The AAAAI has expressed concern about the rising cost of epinephrine auto-injectors and advocates for more affordable medications for all diseases.
“Unfortunately, the shelf life of epinephrine is not very long and the need to refill prescriptions on an annual basis can result in a financial burden for patients,” Casale said.
“As a result, some patients are carrying epinephrine auto injectors that are expired because they cannot afford to refill a prescription,” he added. “Others, when they find out the price of an epinephrine auto injector, failed to fill their prescription.”
Policymakers weigh in
“Patients all over the United States rely on these products, including my own daughter. Not only should the Judiciary Committee hold a hearing, the Federal Trade Commission should investigate these price increases immediately,” Klobuchar, a Democrat, said in a written statement that was released on Saturday. “The Commission should also report to Congress on why these outrageous price increases have become common, and propose solutions that will better protect consumers within 90 days.”
“While the price is increasing, the other issue now is that the health insurance plans have now put more and more responsibility on the patient,” said Parikh, who also serves as Levin’s doctor.
“It’s definitely unfortunate because it’s a necessary lifesaving medication. It’s not really a luxury,” Parikh said. “It’s a single-use medication and you need it available everywhere you go, so often our patients will have multiple sets of EpiPens at home, school, work. So it’s a huge cost on the patient.
“Not only have I seen it save lives, but I’ve seen the opposite happen, of when an EpiPen wasn’t available and both children and adults passed away.”
EpiPen maker opens up
A spokeswoman for Mylan emailed a written statement from the company to CNN. In the statement, company officials indicated that they know more is needed to help patients with high-deductible insurance plans.
Levin, the patient in New York, said that her EpiPen costs are partly covered by insurance, but she has to first pay a separate deductible under the category of injectables before she can purchase her EpiPens at the discounted insurance price.
“Five years ago, the deductible was only $100, but as the price increased, so did the deductible. So every new year, I always have to anticipate and pay the dreaded cost,” she said.
Additionally, “there are some coupons available, which help lower the cost to patients, but there still is a considerable copay for most patients,” said Casale, the AAAAI executive vice president. “Although the cost of epinephrine auto injectors has risen considerably, they are lifesaving and patients should do whatever they can to secure them.”

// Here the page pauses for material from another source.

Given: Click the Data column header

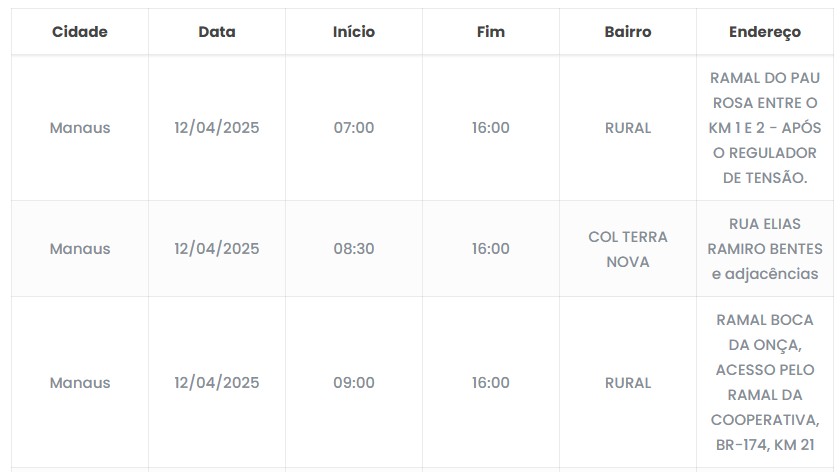Looking at the screenshot, I should [217, 32].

Meanwhile, Kesselheim and his colleagues suggested short-term strategies to reducing high drug prices in their paper.
“We need to re-examine the market exclusivities provided by the government to manufacturers to ensure that they adequately protect innovative products without similarly applying to less innovative treatments that add cost without adding value,” Kesselheim said. “More patients and physicians need to talk about the costs of medications with each other — and express concern to their legislators — so that evidence-based lower-cost alternatives can be found, if possible.”